Fifteen years later Person credits that early action with keeping the illness at bay, although he does have physical fatigue and feels his brain works slowly at times. “The takeaway I’ve gotten from rheumatologists is just sit there and wait for us to invent the pharmaceutical that works,” Person says. “Unfortunately, sitting around and doing nothing is antithetical to every survival instinct in my body. I want to do as much as I can proactively, if nothing else to just feel like I’m exploring all options to stay ahead of this.” He went into remission after switching to a raw vegan diet, only to have his disease flare when he developed an allergy to raw vegetables. And he installed a tanning bed in his basement to test out a theory that certain wavelengths of ultraviolet light can relieve lupus symptoms, although he has yet to see any positive results.

Some scientists are open to alternatives. Tracey says strategies such as acupuncture could, in theory, reduce stress and inflammation by activating certain branches of the nervous system, although he adds that such approaches sometimes make it “hard to prove cause and effect.” To stimulate a healthy gut microbiome without an illegal stool infusion, Allegretti recommends trying fiber-rich foods and plant-based diets.
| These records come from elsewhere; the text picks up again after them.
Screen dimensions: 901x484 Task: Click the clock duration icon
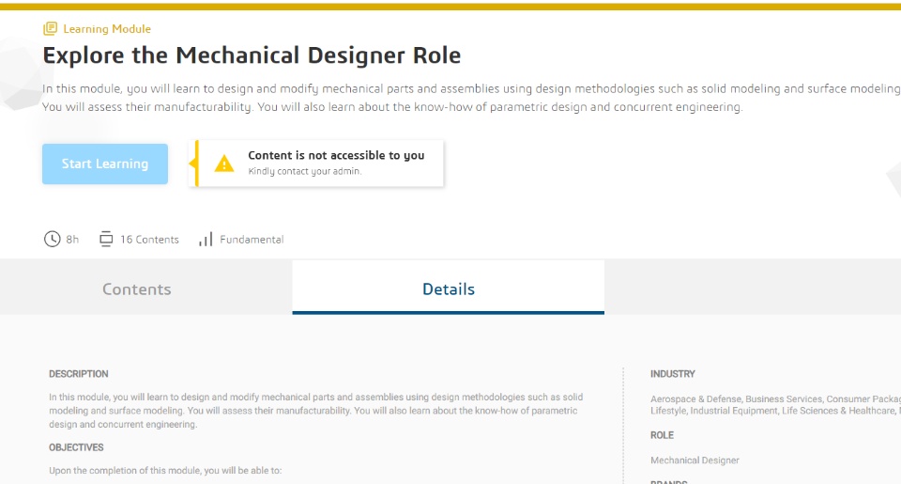(53, 239)
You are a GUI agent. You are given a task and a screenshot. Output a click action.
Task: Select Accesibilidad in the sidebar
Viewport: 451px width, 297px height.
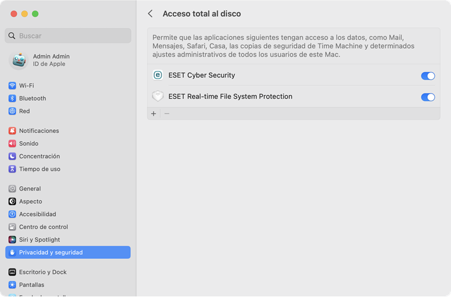(x=37, y=214)
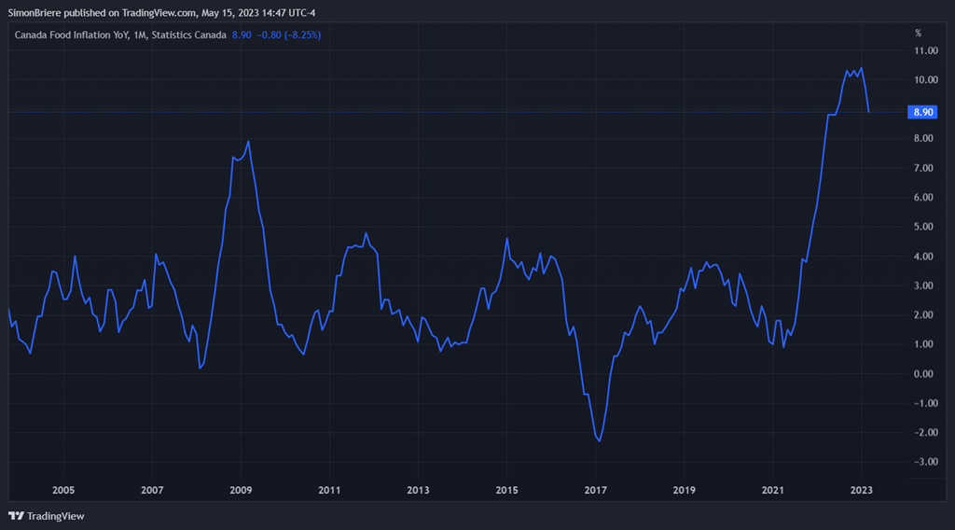The height and width of the screenshot is (530, 955).
Task: Click the -0.80 (-8.25%) change value
Action: coord(289,35)
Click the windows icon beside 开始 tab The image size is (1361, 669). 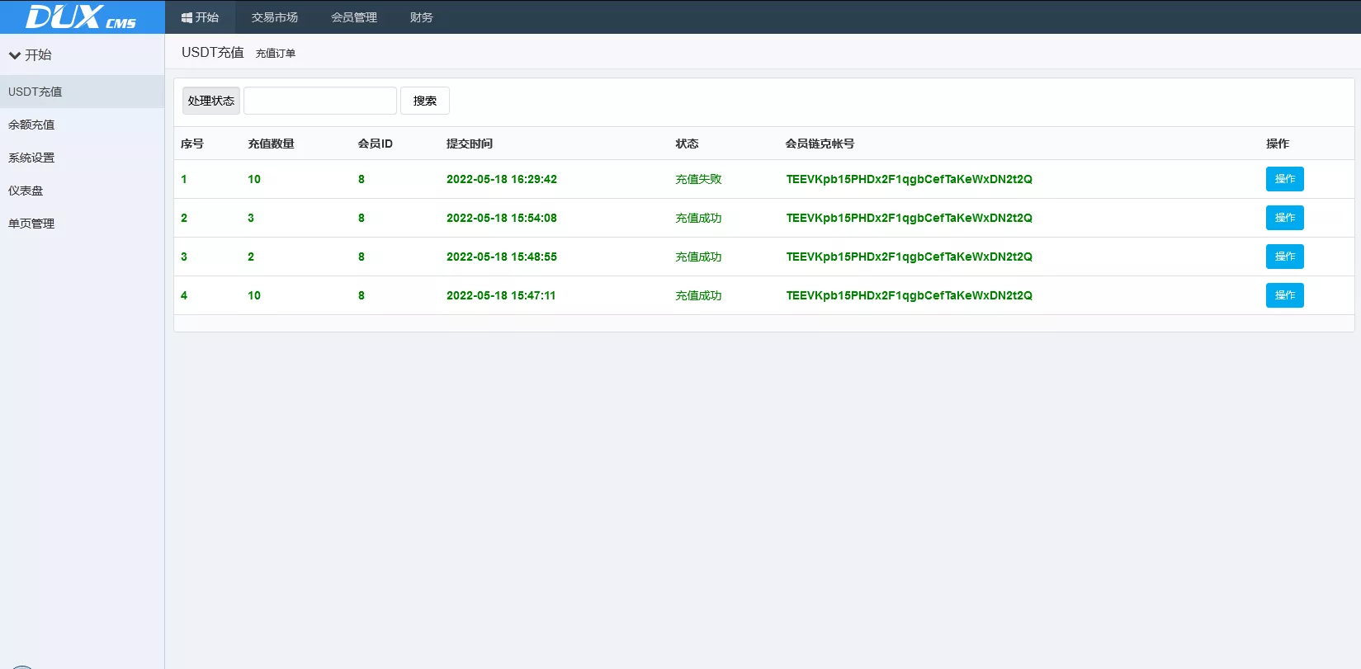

And James advises people with autoimmune problems to avoid smoking and get plenty of sleep, which help the body reduce inflammation: basically “all those things your mother told you,” she says.

For Magdalene Quintero and her sister, their lives feel shaped by their illnesses. Her sister takes as many as 19 medications to manage her lupus symptoms. Quintero needs to take only two drugs right now and has spent the past few years working under the mentorship of James at the Oklahoma medical foundation, first in the lab and now in the clinic, trying to improve treatments for the disease. She remembers how her great aunt, who also had lupus, spent the last years of her life in a wheelchair, her bones ravaged by steroids. “Back then they didn’t have the treatments we have,” she says. Quintero is now trying to get into a medical school or a physician assistant program, determined to put herself in a position to alter the course of the disease that has tormented her family.